Последняя его фраза прозвучала с внезапной хрипотцой, голос прервался, и он, поперхнувшись, весело откашлялся, потер грудь и поднял рюмку в сторону Гричмара:
– Ну, за тебя, Джон. Кстати, не сходить ли тебе сегодня вечерком в театр? Как ты настроен?
Гричмар шумно засопел, выцеживая дым ноздрями крупного носа, с выпытывающей, мнилось, подозрительностью всматриваясь в глаза Крымова, в его руку, потирающую грудь, и, помолчав, спросил по-русски:
– Ты немножко плохо чувствуешь?.. Ты устал? Тебе сердце больно? Я помню, в Париже ты глотал таблетку…
– Жизнь – это борьба с неотвратимостью смерти. Библия говорит, что человек рождается для страданий. Но я себя чувствую прекрасно. А как насчет театра?
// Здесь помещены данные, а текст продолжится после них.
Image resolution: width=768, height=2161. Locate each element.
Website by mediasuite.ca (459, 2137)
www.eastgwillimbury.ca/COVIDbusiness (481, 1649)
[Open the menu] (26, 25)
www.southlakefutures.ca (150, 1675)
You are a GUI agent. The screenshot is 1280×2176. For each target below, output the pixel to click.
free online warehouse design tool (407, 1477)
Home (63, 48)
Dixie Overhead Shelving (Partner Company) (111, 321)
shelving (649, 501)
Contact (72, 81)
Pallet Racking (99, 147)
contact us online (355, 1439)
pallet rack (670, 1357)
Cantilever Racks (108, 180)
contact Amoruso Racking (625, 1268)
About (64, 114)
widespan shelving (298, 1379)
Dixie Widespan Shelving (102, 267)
– Зачем ты так шутишь? – проговорил с грустным упреком Стишов, умоляя Крымова взглядом, и хрустнул пальцами. – Ты не так-то уж много пил, но вид у тебя действительно усталый и… не совсем вполне…
– Ты прости меня великодушно, Анатолий, я пошутил не очень удачно, я еще в цепях пышных и высоких слов, – сказал, оживляясь, Крымов, сейчас же подмигнул, допил коньяк и поторопил Гричмара дружески-бесцеремонно: – Ну заявляй, предлагай программу, сегодня я твой гид.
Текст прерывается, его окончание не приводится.